Task goal: Each line from the one with "The image size" through the final line of the entries below must be printed exactly, and the pictures must not be.

Data:
──────
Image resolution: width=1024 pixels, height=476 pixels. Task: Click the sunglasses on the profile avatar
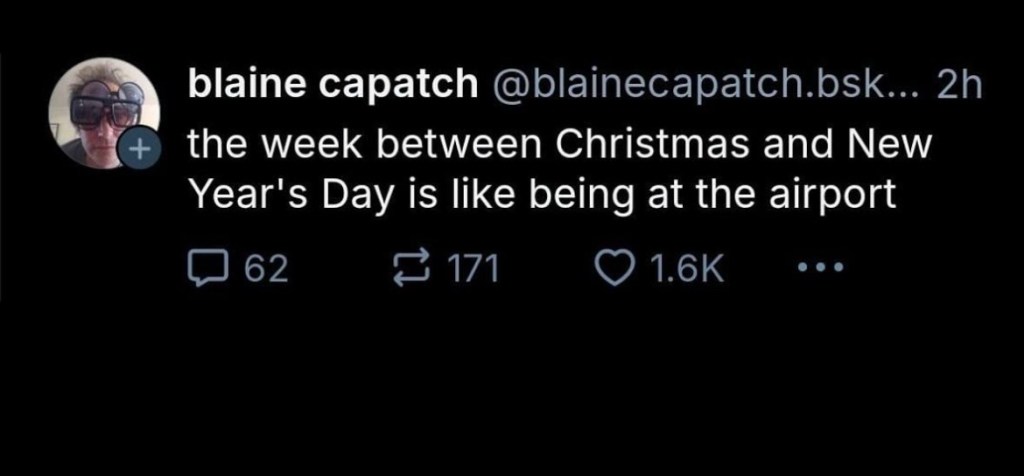point(101,105)
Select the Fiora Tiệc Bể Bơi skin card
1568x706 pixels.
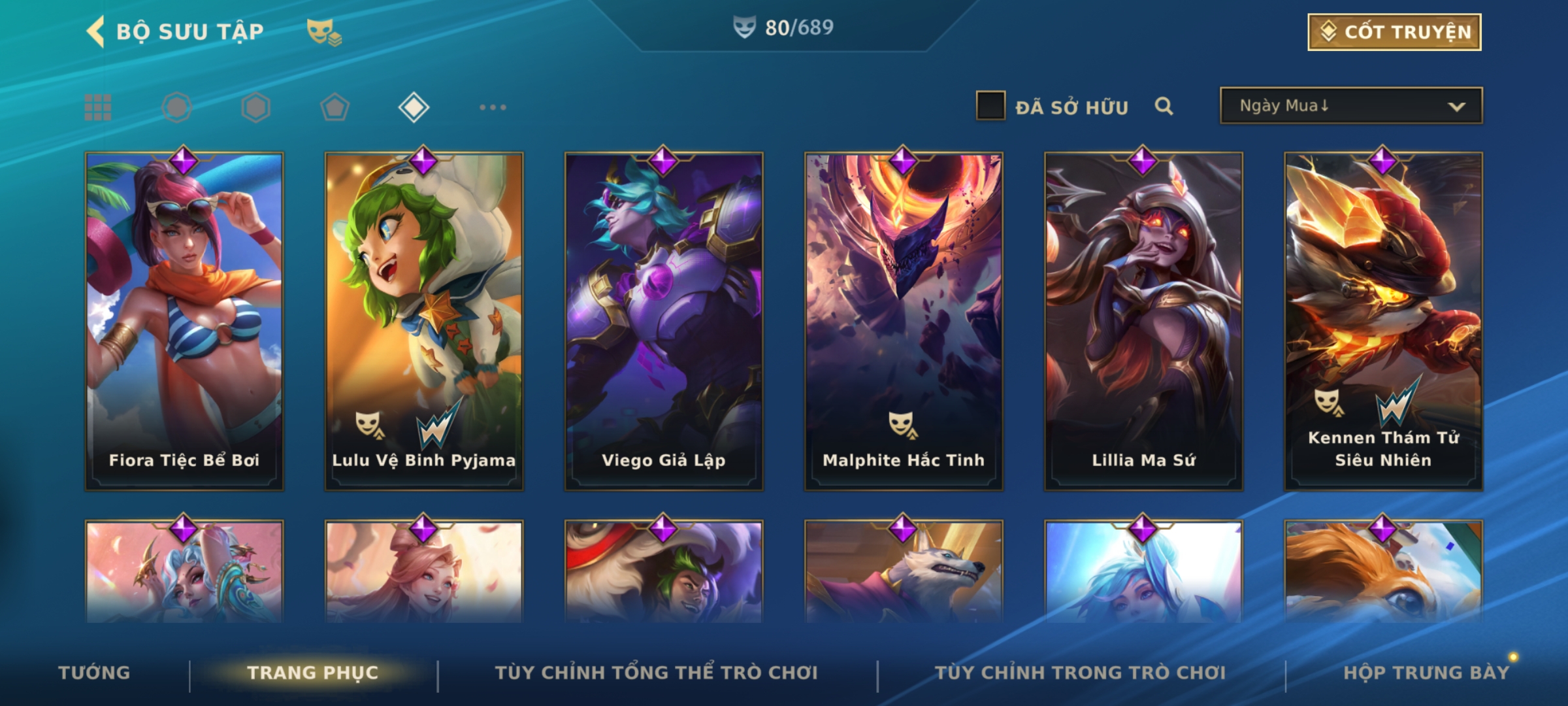[184, 321]
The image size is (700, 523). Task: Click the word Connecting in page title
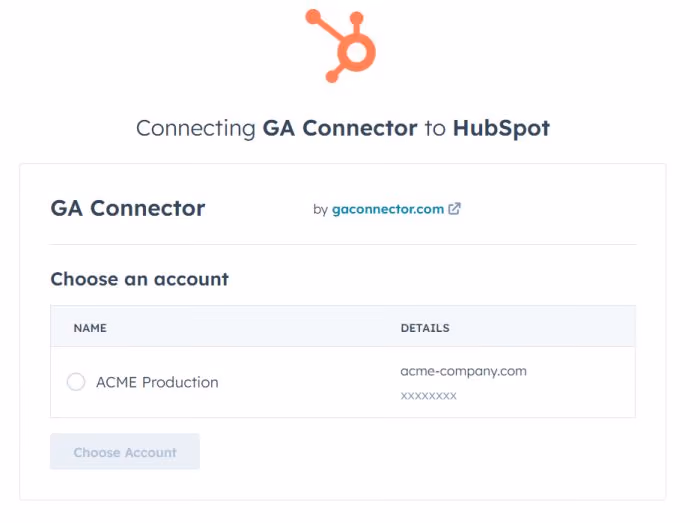tap(196, 129)
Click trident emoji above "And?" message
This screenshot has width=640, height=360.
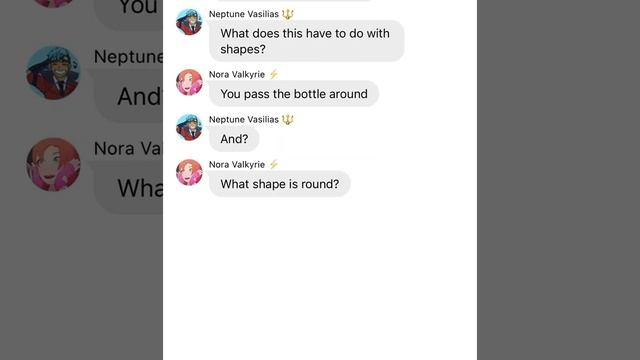coord(288,120)
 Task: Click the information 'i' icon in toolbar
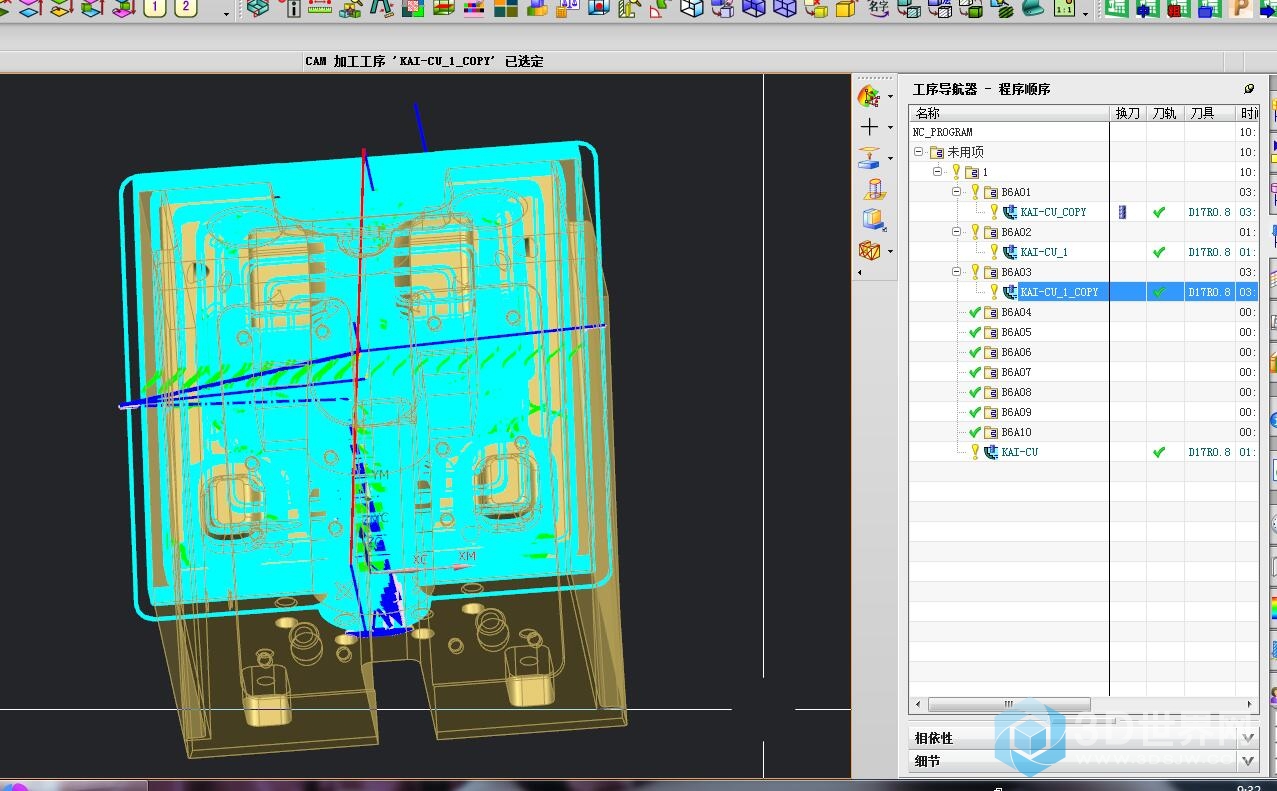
──────
Written answer:
The image size is (700, 523). Task: Click the word Connecting in page title
tap(196, 129)
Click trident emoji above "And?" message
This screenshot has width=640, height=360.
coord(288,120)
 Task: Click the information 'i' icon in toolbar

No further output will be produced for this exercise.